Mais cet usage transforme aussi les papiers que nous connaissons traditionnellement immeubles en meubles, ce qui en permet leur vente, alors que, encore rares, ils sont coûteux, ce que démontrent les nombreux exemples relevés par Havard539 comme, parmi bien d’autres, dans les Annales, affiches & avis divers du 13 février 1777:

‘A vendre, chez M. Hubert, rue de l’Université, aux petites écuries de Monsieur, une tenture de papier cramoisi velouté, collé sur toille, avec baguettes dorées.’

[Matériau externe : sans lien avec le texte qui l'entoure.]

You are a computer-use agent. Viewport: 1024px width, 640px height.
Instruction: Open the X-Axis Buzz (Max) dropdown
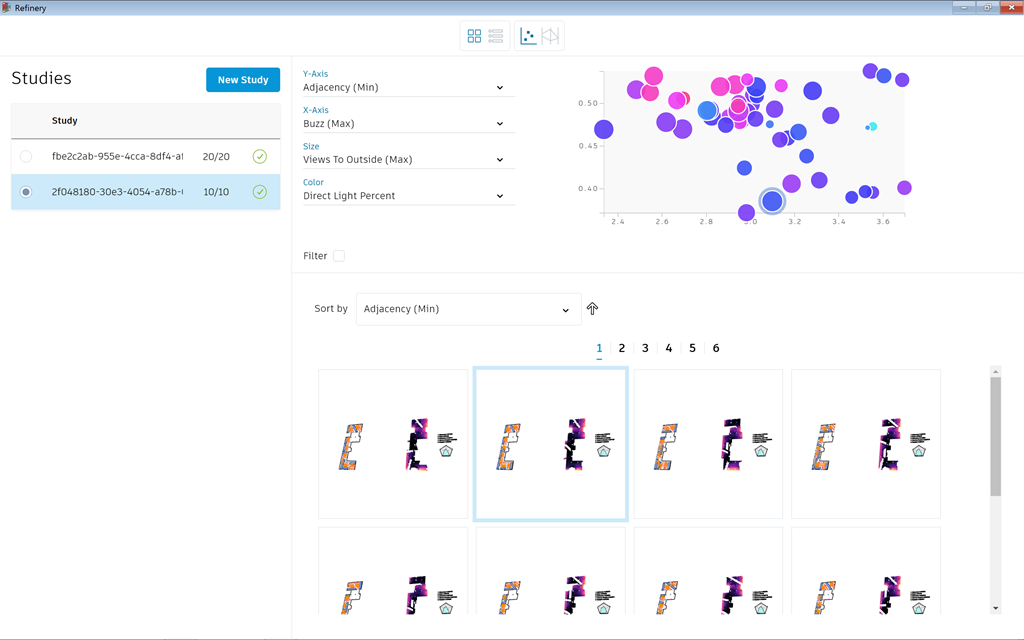408,124
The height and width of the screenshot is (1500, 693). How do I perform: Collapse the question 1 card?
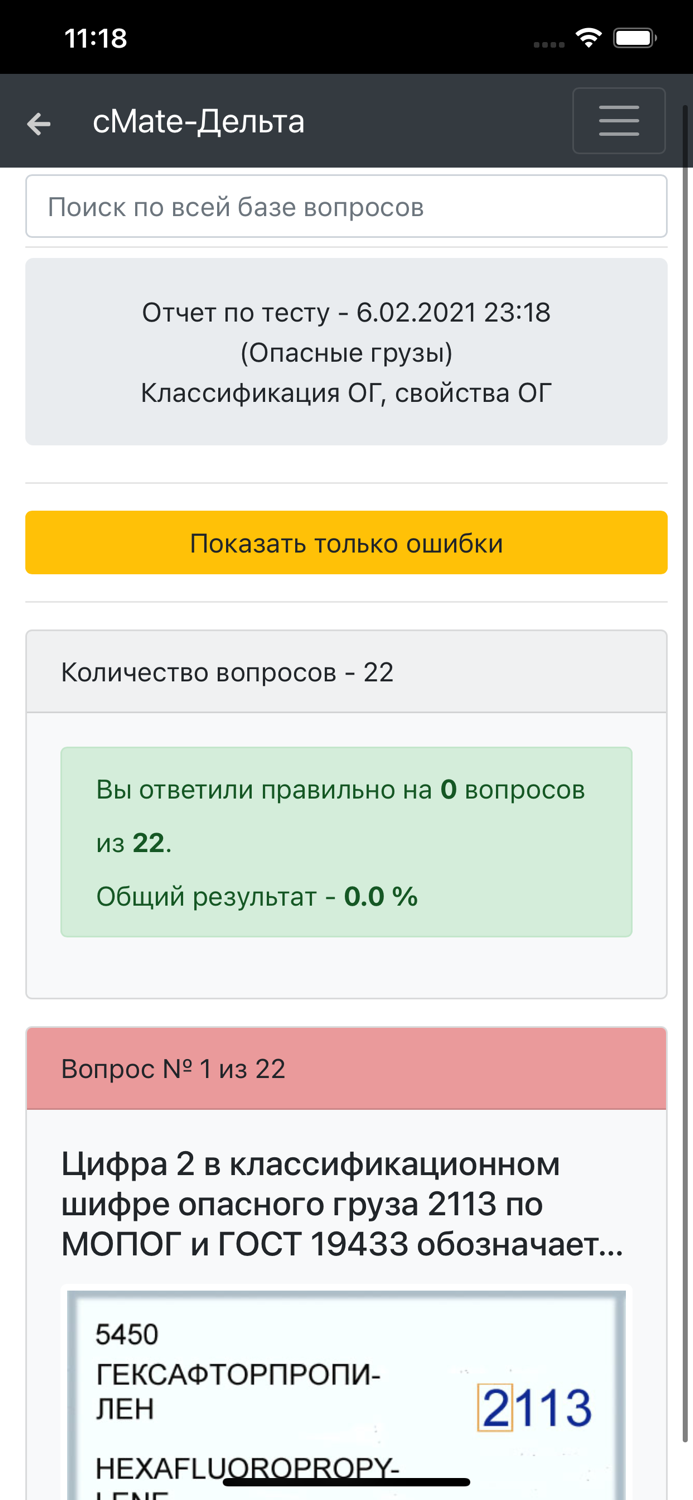point(346,1068)
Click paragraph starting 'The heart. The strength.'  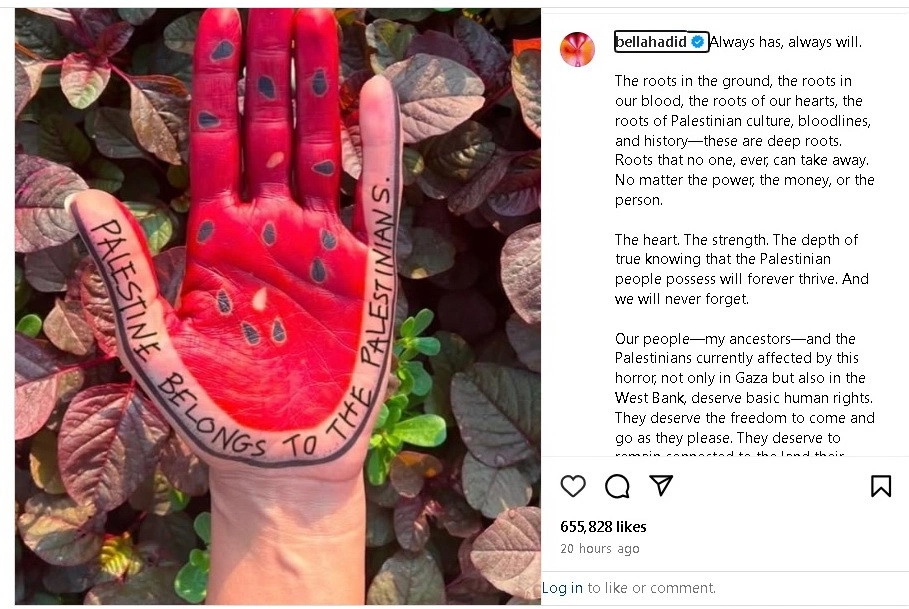[741, 269]
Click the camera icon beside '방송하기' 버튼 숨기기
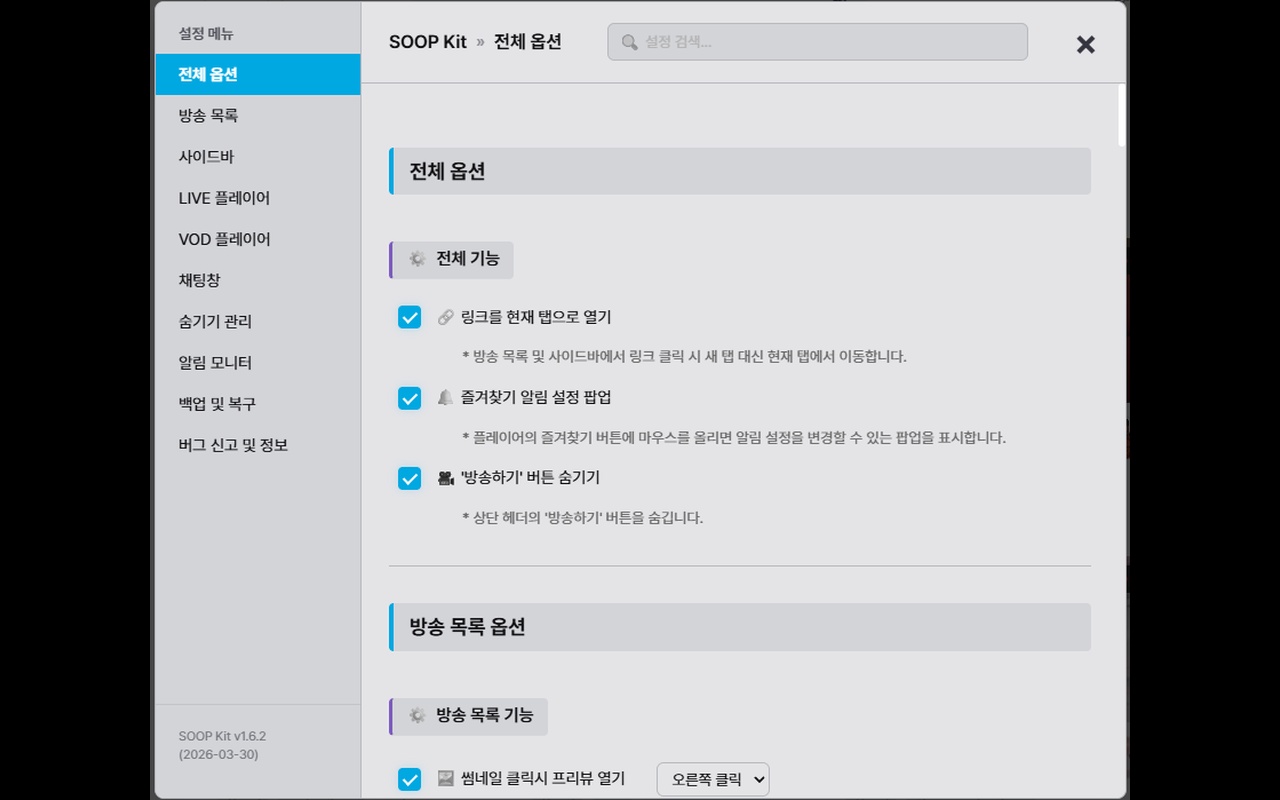This screenshot has height=800, width=1280. pos(446,478)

Les documents retrouvés en place montrent des toiles de tissage assez lâche, de chanvre plutôt que de lin540 . En 1787, un mémoire précise même l’utilisation de toile d’Ourville541. Ces toiles sont clouées sur châssis, ce qui suppose alors l’emploi de baguettes dans les angles. Garnier-Audiger précise  leur pose:

‘Il faut donc (…) d’abord tendre avec des clous à tête plate, sur des tringles de bois (fixées au pourtour du mur), de la toile à coller, dite d’embourrure, sur laquelle on colle du papier gris mince avant d’y poser le papier de tenture542.’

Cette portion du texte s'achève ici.